L’innovation : Exploiter dans le domaine du tourisme le fort lien entre l’odorat et les émotions, en créant ou recréant des odeurs associées à des lieux ou à des événements.

Jean-François Codère Jean-François Codère
La Presse

Qui ?

Audrey Bernard a fondé Stimulation Déjà vu en août 2017. Diplômée en gestion, elle avait une passion pour les odeurs et leur potentiel. Son entreprise emploie maintenant quatre personnes à temps plein et trois autres de façon « assez active ».

« Quand tu ramènes le coffret chez toi, au lieu d’une photo, le lien émotif est très fort. L’odorat est le sens qui a le plus d’impact, le plus fort lien avec les émotions », dit-elle

PHOTO MARCO CAMPANOZZI, LA PRESSE

Audrey Bernard

Le produit

• Déjà vu travaille avec différents acteurs du milieu touristique ici et ailleurs, dont les prestigieuses Galeries Lafayette, pour créer des expériences basées sur les odeurs.

• Pour Tourisme Montréal, elle a créé un coffret de cinq odeurs « typiques » de Montréal : Ville aux 100 clochers, Food Truck Festival, Winter Lights, Mont Royal sous la pluie et Festival Mania.

• Les odeurs sont des compositions, qui peuvent ou non être fidèles aux « vraies odeurs », selon les besoins. La fragrance des « 100 clochers », par exemple, ne contient pas d’encens, dont l’odeur est perçue négativement. « On ne dénature pas l’odeur, mais on raconte une histoire », image Mme Bernard.

• Le coffret a d’abord été conçu pour être remis à des congressistes, mais son succès a attiré des hôtels et d’autres boutiques, qui souhaitent pouvoir le vendre à leurs clients.

• Pour tester ses odeurs lors du développement, Déjà vu travaille en collaboration avec RE-AK Technologies pour mener des expériences où l’on mesure l’activité électrique du cerveau, la sudation, le rythme cardiaque ainsi que les mouvements des yeux et du visage en réaction aux odeurs.
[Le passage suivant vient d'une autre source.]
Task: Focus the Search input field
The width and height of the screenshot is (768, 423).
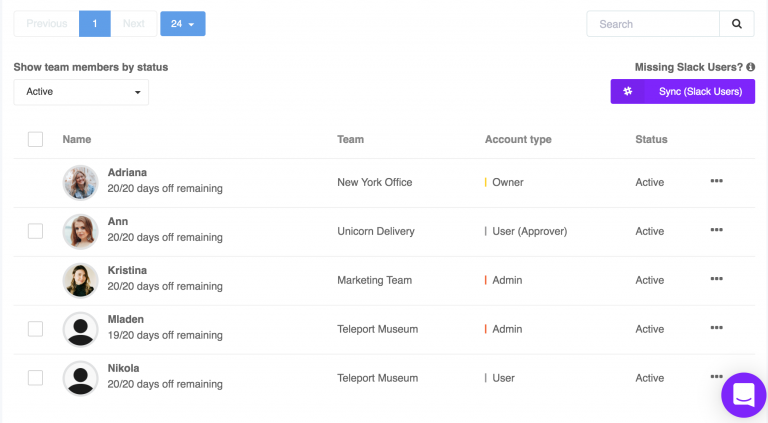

• Le tourisme n’était pas le premier créneau de Déjà vu. « C’est un concours de circonstances », note Mme. Bernard.

• La première cible de Mme Bernard, qui s’implique personnellement dans la cause de l’alzheimer, était d’aider des résidants de maisons de retraite en créant des odeurs associées à des souvenirs positifs pour eux. « J’étais convaincue que la mémoire olfactive était plus efficace que l’aromathérapie », explique-t-elle. L’entreprise pourrait y revenir un jour.

• En parallèle, l’entreprise collabore à un projet à Strasbourg, en France, où les odeurs, combinées à la réalité virtuelle et à l’hypnose, servent à atténuer la douleur et le recours aux médicaments.

Dans l’avenir

Déjà vu prépare l’implantation d’un laboratoire en France, qui sera accompagnée de l’embauche d’au moins un représentant en Europe. L’entreprise développe aussi son offre, en collaboration avec des partenaires, pour proposer des expériences multisensorielles qui associent l’odorat au goûter, par exemple.